Professor que usava ioga para filmar e abusar de crianças é preso no Rio

O professor Guilherme Henrique Terra Abrantes foi preso em flagrante pela Polícia Civil, na última sexta-feira, sob a acusação de estupro de vulnerável contra pelo menos quatro alunas de oito anos em um colégio particular em Barros Filho, na Zona Norte do Rio de Janeiro. Neste sábado (18), mais uma responsável compareceu à 39ª DP (Pavuna) para registrar denúncia contra o docente, que foi capturado em sua residência, em Campo Grande. Segundo os depoimentos, o homem utilizava atividades lúdicas e exercícios de ioga para cometer os abusos, separando a turma entre meninos e meninas para solicitar que as alunas fizessem posições como “ponte” ou “colocar os pés atrás da cabeça”.
Os relatos das famílias detalham que Guilherme utilizava um aparelho celular para filmar as crianças durante os exercícios. Uma das mães afirmou que a filha relatou o comportamento do professor durante uma reunião de coordenação: “Disse que o professor pediu para fazerem uma ‘ponte’ e pegou o telefone para filmá-las na posição em que estavam, enquanto a calcinha de uma das amiguinhas aparecia”. Outra familiar, Renata Santos, descreveu o contato físico direto sofrido pela sobrinha: “Ela pediu pra conversar só comigo quando cheguei em casa. Quando sentamos, começou a tremer, a chorar, e disse que o professor colocou a mão dentro do short dela, afastou a calcinha e encostou em suas partes íntimas. Assim que ela me contou, liguei para a escola e fui direto para a delegacia”.

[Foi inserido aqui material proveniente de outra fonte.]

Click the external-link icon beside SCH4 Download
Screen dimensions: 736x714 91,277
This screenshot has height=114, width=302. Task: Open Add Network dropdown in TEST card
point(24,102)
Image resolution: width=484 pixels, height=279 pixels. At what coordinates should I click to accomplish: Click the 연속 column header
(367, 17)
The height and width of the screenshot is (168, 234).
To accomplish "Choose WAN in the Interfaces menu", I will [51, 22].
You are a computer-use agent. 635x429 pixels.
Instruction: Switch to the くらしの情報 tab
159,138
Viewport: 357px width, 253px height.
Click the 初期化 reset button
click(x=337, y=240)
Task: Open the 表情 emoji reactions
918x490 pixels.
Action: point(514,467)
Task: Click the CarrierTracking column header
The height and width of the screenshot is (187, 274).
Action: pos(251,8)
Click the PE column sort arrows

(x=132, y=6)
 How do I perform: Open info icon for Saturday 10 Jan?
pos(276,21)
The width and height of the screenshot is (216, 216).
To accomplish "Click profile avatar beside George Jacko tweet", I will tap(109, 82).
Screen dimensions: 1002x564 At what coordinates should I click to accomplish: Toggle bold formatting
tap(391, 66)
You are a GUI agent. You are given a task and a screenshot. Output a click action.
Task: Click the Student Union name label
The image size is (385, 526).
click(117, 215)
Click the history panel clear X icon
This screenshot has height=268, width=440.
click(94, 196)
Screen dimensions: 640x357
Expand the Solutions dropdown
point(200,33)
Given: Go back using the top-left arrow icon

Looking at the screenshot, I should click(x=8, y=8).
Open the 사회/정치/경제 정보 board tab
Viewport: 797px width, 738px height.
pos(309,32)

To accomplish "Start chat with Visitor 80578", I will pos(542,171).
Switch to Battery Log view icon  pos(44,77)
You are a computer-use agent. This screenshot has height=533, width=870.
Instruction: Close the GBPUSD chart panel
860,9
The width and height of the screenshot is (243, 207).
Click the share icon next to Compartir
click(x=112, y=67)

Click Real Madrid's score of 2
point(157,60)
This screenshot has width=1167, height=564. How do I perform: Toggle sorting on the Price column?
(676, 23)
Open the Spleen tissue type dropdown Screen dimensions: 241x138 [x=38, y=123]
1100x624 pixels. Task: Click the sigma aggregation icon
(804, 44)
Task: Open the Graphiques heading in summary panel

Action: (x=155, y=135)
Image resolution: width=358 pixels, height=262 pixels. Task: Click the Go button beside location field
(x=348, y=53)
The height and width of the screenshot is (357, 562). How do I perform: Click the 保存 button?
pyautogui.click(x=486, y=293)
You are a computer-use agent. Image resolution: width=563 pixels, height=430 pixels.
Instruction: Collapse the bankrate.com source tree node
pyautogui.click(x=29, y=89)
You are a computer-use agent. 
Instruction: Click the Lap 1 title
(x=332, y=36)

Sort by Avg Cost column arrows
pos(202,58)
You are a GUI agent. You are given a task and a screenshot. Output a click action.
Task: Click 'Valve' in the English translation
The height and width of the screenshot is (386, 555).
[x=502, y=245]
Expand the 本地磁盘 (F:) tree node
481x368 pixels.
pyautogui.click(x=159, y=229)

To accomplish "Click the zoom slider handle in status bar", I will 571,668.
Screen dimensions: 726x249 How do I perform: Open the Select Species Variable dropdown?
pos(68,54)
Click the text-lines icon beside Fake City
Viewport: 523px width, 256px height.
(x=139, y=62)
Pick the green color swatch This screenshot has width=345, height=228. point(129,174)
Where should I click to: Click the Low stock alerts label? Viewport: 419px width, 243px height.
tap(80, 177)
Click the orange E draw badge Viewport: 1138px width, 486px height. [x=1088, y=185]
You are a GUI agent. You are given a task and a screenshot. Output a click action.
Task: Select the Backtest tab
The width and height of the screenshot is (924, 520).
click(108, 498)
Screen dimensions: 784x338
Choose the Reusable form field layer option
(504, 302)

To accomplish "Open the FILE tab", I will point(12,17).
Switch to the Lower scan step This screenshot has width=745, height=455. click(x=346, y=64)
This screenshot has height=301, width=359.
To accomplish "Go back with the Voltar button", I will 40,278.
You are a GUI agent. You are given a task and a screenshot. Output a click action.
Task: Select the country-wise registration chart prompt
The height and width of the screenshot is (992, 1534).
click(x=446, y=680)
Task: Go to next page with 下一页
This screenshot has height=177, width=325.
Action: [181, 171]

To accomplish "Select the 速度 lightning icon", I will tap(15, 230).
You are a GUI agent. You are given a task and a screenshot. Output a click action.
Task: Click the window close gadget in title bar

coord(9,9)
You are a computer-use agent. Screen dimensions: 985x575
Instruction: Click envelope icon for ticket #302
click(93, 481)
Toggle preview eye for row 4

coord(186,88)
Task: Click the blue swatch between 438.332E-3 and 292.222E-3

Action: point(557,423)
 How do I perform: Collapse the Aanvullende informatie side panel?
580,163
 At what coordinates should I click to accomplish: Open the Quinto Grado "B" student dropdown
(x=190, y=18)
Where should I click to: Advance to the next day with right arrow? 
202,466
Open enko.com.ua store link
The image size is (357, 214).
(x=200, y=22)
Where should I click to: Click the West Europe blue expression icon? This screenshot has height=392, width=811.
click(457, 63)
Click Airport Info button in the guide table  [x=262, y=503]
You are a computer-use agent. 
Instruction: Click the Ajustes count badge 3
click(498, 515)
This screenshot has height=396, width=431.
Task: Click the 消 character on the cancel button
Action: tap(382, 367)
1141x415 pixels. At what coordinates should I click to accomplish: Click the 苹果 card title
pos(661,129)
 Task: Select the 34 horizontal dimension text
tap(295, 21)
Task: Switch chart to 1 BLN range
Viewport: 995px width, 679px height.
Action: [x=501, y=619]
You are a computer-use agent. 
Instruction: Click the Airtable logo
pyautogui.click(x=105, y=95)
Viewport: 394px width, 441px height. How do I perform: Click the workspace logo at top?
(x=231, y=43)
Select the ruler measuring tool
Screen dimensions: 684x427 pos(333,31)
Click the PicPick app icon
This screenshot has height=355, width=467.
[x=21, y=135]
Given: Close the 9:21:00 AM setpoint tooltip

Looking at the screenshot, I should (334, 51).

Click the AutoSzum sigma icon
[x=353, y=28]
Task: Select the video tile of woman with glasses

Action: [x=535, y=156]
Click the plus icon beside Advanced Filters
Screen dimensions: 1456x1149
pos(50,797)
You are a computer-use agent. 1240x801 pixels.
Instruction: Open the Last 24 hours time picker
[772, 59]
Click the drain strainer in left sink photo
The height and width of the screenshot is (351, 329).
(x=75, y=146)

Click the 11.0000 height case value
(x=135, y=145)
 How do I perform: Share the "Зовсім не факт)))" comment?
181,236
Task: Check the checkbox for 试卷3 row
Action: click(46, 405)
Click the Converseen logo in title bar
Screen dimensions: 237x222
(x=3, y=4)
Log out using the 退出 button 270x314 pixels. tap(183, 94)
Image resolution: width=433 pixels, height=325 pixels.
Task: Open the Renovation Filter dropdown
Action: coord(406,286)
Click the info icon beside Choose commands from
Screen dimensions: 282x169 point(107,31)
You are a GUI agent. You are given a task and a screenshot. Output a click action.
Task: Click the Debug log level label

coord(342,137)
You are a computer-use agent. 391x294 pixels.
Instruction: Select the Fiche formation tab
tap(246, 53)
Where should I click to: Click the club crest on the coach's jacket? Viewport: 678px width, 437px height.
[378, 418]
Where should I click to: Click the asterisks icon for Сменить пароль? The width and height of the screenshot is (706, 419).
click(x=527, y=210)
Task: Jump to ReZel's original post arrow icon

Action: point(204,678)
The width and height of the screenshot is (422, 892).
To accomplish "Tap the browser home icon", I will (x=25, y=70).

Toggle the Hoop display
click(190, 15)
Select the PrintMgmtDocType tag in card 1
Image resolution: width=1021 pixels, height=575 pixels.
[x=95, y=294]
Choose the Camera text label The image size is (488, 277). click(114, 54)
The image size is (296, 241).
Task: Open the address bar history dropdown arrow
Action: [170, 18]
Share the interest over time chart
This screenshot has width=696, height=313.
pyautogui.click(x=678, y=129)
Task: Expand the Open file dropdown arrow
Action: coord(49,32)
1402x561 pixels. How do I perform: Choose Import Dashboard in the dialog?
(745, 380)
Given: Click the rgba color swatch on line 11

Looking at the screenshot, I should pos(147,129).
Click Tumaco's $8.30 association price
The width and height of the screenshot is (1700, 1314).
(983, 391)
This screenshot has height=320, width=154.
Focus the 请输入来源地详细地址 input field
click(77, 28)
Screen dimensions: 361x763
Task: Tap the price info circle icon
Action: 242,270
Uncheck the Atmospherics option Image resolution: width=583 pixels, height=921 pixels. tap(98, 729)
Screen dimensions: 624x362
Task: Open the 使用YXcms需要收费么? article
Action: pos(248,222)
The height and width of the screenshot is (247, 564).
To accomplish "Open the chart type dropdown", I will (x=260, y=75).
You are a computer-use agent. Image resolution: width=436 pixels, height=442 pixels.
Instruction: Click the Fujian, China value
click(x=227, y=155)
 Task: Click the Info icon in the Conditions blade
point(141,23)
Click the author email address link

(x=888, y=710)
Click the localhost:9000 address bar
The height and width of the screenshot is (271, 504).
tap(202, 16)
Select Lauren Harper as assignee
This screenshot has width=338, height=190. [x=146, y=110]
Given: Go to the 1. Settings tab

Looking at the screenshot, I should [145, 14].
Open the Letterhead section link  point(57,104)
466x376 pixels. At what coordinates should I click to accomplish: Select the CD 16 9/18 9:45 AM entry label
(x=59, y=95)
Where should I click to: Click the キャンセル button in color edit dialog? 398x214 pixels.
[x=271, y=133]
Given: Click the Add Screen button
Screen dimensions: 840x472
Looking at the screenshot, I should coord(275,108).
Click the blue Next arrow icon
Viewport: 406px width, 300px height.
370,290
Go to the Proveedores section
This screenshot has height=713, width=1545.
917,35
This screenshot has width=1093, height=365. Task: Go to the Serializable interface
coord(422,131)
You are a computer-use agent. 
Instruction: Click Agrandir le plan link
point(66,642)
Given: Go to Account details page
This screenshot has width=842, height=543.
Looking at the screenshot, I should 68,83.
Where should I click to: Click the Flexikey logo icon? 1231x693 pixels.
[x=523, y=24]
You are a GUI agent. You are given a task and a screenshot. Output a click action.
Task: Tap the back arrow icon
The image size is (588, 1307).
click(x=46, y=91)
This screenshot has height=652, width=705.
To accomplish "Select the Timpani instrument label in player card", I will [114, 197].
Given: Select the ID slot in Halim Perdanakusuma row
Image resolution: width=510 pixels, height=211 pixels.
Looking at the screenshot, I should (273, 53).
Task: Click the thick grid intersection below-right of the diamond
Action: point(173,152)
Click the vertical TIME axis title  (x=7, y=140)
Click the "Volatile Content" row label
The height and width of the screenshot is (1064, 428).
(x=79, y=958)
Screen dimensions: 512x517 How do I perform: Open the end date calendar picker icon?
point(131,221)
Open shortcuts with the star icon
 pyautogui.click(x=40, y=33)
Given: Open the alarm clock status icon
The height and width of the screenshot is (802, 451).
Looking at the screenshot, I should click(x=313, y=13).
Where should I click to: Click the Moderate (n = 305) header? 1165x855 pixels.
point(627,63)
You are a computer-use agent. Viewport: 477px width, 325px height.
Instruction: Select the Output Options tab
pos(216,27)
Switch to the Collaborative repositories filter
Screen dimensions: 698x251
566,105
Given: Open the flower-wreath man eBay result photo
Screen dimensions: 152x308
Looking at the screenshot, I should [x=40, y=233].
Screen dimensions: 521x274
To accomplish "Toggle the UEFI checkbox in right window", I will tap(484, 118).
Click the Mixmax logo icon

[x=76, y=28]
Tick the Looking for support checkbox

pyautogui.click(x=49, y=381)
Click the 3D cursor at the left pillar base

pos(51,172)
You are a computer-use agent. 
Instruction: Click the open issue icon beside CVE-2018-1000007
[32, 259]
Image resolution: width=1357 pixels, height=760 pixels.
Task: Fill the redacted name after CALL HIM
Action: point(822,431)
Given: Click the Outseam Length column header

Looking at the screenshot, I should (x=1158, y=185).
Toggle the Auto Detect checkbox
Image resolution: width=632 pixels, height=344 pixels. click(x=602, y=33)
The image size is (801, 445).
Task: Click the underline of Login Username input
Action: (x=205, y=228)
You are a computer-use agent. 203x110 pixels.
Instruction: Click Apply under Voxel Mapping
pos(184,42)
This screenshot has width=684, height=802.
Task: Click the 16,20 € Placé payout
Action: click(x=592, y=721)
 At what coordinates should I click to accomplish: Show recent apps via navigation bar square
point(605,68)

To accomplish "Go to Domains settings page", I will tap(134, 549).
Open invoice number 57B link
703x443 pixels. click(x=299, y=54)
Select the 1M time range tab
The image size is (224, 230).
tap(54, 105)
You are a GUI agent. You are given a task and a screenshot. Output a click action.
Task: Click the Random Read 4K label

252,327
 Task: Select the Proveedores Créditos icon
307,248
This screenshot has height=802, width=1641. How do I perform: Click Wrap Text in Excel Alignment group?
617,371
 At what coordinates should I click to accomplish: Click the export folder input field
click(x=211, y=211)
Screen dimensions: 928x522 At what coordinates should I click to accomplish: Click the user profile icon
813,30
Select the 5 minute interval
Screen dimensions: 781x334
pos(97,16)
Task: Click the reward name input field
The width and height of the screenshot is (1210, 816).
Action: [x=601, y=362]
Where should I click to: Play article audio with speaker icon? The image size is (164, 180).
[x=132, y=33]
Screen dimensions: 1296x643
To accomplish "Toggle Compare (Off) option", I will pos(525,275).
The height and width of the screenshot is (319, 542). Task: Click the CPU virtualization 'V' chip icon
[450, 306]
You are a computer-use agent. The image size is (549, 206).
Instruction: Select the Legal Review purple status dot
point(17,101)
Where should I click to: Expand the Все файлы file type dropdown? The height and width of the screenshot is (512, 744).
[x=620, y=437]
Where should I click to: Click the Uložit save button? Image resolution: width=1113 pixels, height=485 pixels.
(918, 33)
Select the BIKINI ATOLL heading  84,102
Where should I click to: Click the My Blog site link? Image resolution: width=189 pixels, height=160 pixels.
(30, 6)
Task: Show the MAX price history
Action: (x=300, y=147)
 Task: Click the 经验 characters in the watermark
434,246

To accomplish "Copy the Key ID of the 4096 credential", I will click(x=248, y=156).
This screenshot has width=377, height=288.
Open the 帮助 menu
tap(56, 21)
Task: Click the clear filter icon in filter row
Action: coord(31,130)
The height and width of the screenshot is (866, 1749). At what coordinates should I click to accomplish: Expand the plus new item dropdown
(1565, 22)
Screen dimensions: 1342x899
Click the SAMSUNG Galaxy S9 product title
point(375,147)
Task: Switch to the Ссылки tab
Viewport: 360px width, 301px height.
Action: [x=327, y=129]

A instituição de ensino comunicou aos responsáveis a demissão do professor por justa causa e informou que prestará suporte psicológico às vítimas. Uma das mães relatou que a direção da escola acompanhou as famílias até a delegacia para prestar apoio institucional. “A coordenadora e diretora sempre foram pessoas de confiança de todo mundo aqui, elas prestaram muito apoio, então não as culpo de nada… Mas fica o receio de que isso pode acontecer em qualquer lugar”, declarou a responsável. Até o momento, o estabelecimento de ensino não se manifestou publicamente sobre o caso, e o processo segue sob investigação das autoridades policiais fluminenses.